> [Input data]:
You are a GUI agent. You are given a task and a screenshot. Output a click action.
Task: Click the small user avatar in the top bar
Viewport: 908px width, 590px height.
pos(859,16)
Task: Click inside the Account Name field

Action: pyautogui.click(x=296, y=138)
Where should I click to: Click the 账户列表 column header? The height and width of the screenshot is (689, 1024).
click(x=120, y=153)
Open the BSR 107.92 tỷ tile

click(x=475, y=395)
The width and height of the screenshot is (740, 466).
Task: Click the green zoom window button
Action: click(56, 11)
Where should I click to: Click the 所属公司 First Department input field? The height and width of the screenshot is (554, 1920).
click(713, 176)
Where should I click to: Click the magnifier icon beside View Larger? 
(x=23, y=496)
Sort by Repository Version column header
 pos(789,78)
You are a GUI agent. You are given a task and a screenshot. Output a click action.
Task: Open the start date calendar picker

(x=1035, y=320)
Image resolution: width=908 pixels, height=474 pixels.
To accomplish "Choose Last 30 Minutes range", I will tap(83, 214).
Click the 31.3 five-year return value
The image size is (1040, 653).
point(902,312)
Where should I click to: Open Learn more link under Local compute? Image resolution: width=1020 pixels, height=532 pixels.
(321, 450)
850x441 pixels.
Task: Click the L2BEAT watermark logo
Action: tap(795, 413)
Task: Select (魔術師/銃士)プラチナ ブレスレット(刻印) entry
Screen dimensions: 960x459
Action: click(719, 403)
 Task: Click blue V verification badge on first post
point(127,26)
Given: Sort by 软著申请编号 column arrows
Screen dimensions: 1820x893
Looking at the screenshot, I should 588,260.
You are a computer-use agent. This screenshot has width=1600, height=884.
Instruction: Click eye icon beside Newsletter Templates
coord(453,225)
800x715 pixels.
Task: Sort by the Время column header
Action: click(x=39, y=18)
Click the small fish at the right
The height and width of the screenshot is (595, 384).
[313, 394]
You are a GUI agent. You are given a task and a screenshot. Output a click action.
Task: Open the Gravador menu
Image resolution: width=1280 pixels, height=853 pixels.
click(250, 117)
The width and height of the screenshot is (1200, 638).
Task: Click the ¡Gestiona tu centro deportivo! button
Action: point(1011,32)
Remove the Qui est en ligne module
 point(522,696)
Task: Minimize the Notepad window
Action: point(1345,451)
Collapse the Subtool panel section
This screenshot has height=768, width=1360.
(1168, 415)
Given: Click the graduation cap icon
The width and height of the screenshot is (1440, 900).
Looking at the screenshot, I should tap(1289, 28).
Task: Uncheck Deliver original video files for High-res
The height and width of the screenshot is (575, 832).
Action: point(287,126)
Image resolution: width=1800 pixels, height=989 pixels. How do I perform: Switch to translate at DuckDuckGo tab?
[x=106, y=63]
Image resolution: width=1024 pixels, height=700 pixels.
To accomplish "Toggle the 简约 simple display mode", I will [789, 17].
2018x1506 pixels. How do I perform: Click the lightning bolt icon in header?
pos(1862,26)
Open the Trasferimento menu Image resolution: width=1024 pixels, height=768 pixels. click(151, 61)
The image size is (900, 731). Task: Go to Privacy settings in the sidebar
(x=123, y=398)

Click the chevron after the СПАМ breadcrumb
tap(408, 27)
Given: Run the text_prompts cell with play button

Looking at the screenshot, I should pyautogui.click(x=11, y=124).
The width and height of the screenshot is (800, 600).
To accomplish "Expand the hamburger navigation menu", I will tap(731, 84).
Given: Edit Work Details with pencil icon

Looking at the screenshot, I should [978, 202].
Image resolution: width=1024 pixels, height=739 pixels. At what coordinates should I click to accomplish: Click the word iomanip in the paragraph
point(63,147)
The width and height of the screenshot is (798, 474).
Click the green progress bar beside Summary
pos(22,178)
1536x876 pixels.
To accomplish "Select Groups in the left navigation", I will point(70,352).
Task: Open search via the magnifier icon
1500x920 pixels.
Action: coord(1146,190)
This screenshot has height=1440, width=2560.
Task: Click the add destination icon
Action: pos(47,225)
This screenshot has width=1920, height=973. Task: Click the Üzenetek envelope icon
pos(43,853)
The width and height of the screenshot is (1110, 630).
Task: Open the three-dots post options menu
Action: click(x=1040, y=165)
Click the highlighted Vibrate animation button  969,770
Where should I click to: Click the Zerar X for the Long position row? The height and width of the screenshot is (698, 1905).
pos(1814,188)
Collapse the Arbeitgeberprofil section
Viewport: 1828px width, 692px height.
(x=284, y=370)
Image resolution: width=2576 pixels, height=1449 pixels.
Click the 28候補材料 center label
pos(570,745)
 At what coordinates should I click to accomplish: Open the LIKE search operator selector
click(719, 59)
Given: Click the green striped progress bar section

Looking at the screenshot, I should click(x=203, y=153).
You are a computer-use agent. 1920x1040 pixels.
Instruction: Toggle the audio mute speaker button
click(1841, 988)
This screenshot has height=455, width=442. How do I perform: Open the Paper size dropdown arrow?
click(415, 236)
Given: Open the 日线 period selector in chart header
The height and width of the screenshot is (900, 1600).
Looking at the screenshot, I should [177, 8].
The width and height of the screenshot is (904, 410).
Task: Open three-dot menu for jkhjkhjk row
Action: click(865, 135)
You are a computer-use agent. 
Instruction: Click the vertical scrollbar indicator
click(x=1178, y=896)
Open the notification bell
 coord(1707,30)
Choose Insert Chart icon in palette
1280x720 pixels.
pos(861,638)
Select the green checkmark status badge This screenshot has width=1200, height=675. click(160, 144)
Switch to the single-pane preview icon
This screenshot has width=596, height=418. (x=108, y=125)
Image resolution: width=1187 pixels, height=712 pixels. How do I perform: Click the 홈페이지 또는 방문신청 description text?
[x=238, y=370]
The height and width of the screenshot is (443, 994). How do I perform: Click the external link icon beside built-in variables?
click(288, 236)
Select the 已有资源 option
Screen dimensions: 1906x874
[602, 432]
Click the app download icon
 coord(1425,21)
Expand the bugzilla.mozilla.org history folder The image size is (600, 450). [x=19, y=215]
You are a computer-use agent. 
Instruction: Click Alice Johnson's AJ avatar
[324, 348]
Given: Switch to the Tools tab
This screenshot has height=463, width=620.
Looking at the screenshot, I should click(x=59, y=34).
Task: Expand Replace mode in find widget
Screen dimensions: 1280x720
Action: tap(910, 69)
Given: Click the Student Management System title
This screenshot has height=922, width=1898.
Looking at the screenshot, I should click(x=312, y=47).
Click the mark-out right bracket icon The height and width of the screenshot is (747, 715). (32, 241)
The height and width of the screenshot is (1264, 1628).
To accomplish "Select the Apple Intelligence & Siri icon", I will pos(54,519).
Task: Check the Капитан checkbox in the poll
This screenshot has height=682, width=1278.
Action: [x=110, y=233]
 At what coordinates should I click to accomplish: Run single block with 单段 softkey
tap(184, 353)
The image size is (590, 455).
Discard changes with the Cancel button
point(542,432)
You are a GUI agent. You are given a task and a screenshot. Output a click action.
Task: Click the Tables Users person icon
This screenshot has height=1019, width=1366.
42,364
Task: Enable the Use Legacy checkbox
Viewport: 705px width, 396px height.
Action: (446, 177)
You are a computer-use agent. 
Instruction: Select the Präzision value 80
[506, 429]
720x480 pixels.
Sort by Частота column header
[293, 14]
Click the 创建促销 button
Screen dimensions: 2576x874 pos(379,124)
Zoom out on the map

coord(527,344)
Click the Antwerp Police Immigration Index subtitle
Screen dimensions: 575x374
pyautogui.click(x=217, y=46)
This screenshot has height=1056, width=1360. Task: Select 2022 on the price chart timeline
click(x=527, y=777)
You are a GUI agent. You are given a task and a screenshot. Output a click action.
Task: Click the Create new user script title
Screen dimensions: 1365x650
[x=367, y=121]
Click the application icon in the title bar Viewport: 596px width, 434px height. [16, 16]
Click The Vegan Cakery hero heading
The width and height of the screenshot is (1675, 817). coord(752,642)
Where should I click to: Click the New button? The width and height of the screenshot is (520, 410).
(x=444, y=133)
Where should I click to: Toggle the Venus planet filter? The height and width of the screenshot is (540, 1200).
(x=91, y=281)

> [Task instructions]:
Could you set down, word for word, only the lines above from the line with "Click the chevron after the СПАМ breadcrumb" to the line with "1536x876 pixels.", including both?

> [Output of the task]:
Click the chevron after the СПАМ breadcrumb
tap(408, 27)
Given: Run the text_prompts cell with play button

Looking at the screenshot, I should pyautogui.click(x=11, y=124).
The width and height of the screenshot is (800, 600).
To accomplish "Expand the hamburger navigation menu", I will tap(731, 84).
Given: Edit Work Details with pencil icon

Looking at the screenshot, I should [978, 202].
Image resolution: width=1024 pixels, height=739 pixels. At what coordinates should I click to accomplish: Click the word iomanip in the paragraph
point(63,147)
The width and height of the screenshot is (798, 474).
Click the green progress bar beside Summary
pos(22,178)
1536x876 pixels.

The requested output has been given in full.